I am triying to find the best fit for my data. I have a data set of 13128 observations of wind speed. I have to add that I'm not a statistician, I'm an Electrical Engineer, so most of these concepts are new to me.
Is your data hourly averaged? Because in this case, the data is not Gaussian distributed and also not stationary. The ARMA is not a correct description for that. Hence, the data has to be transformed and normalized before to adjust the time series to the ARMA.
Here, yo have a good reference: https://www.academia.edu/6219010/Forecast_of_hourly_average_wind_speed_with_ARMA_models_in_Navarre_Spain
Thanks for your prompt answer, you are right, the data were recorded hourly. To do the time series stationary, I applied a logistic transformation (after I normalized the data), however, I am not sure how ARMA model works and also, how to find the parameters of this?

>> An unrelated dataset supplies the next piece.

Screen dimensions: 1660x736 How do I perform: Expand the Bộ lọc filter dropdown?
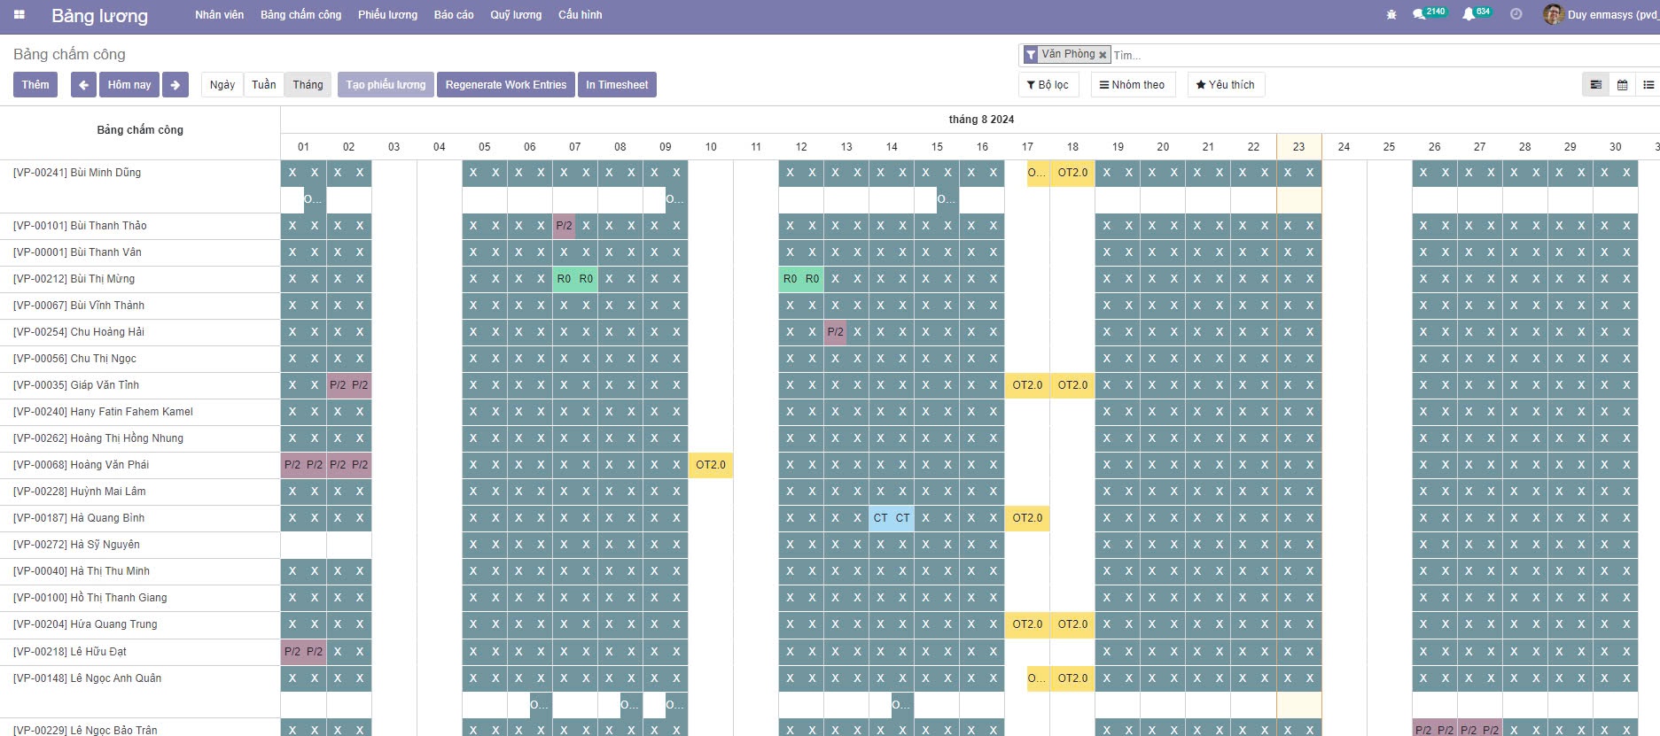pos(1048,85)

You can download SPSS software which contains different details of ARMA or ARIMA models. In the help menu you can find discover how to manipulate data and the theoretical origin also you can refer to the book (Time series analysis: forecasting and control) by Box-Jenkins. Please refer to the following link: -
Here I introduce a very useful MATLAB toolbox. All models including ARMA, ARMAX, ARX, etc. (even spectral and polynomial models) can be easily identified. Its very user friendly and fast. You can compare the results and choose the appropriate one.

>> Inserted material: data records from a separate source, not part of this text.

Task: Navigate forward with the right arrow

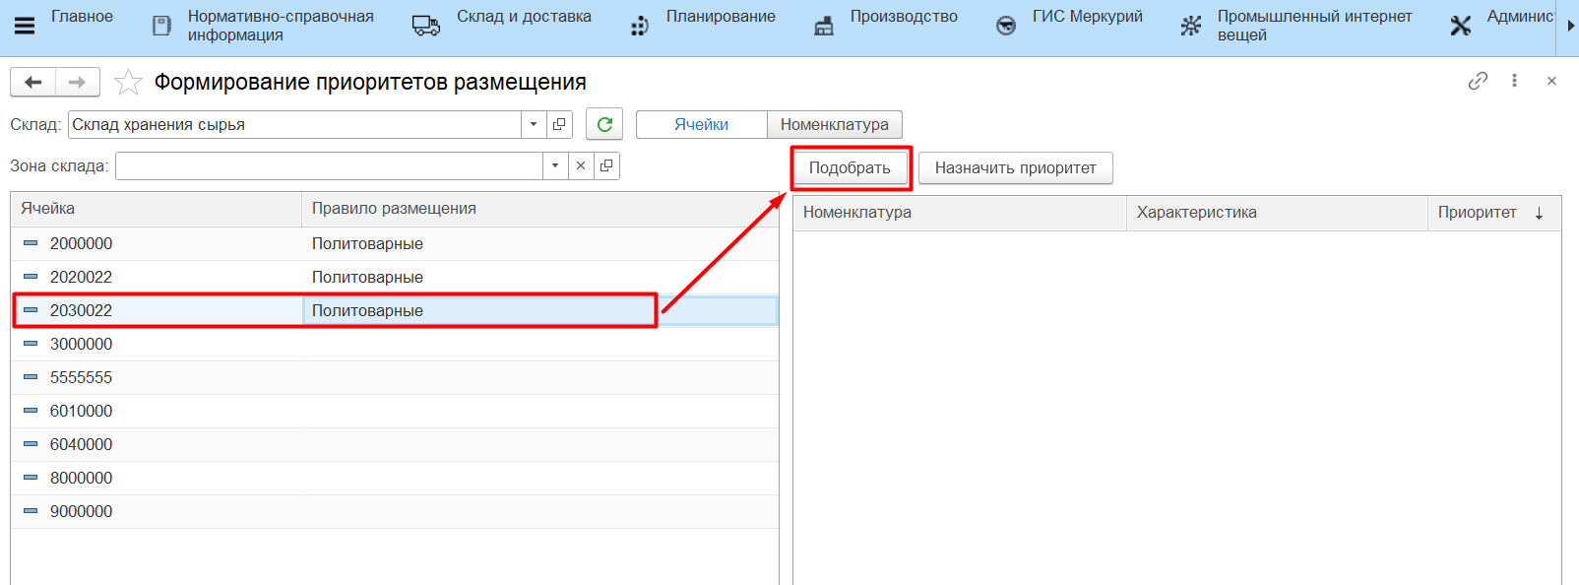Action: (x=77, y=83)
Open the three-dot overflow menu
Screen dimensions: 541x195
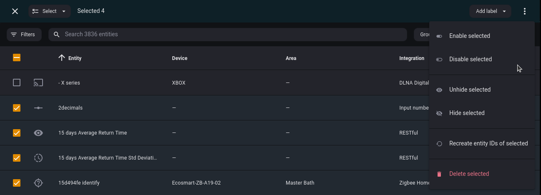(x=525, y=11)
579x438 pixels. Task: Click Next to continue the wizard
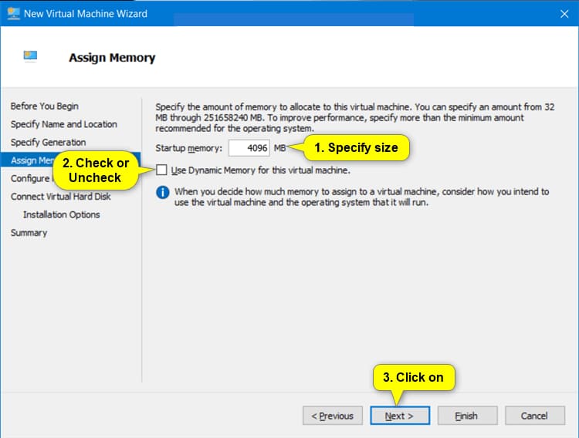point(399,416)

ARIMA processes are a class of stochastic processes used to analyze time series which can be made to be “stationary” by differencing (if necessary), perhaps in conjunction with nonlinear transformations such as logging or deflating (if necessary). A random variable that is a time series is stationary if its statistical properties are all constant over time. An ARIMA model can be viewed as a “filter” that tries to separate the signal from the noise, and the signal is then extrapolated into the future to obtain forecasts. The application of the ARIMA methodology for the study of time series analysis is due to Box and Jenkins.
The general statistical scheme of ARIMA is as follows:
· Step 0: A class of models is formulated assuming certain hypotheses.
· Step 1: A model is identified for the observed data.
· Step 2: The model parameters are estimated.
· Step 3: If the hypotheses of the model are validated, go to Step 4, otherwise go to Step 1 to refine the model.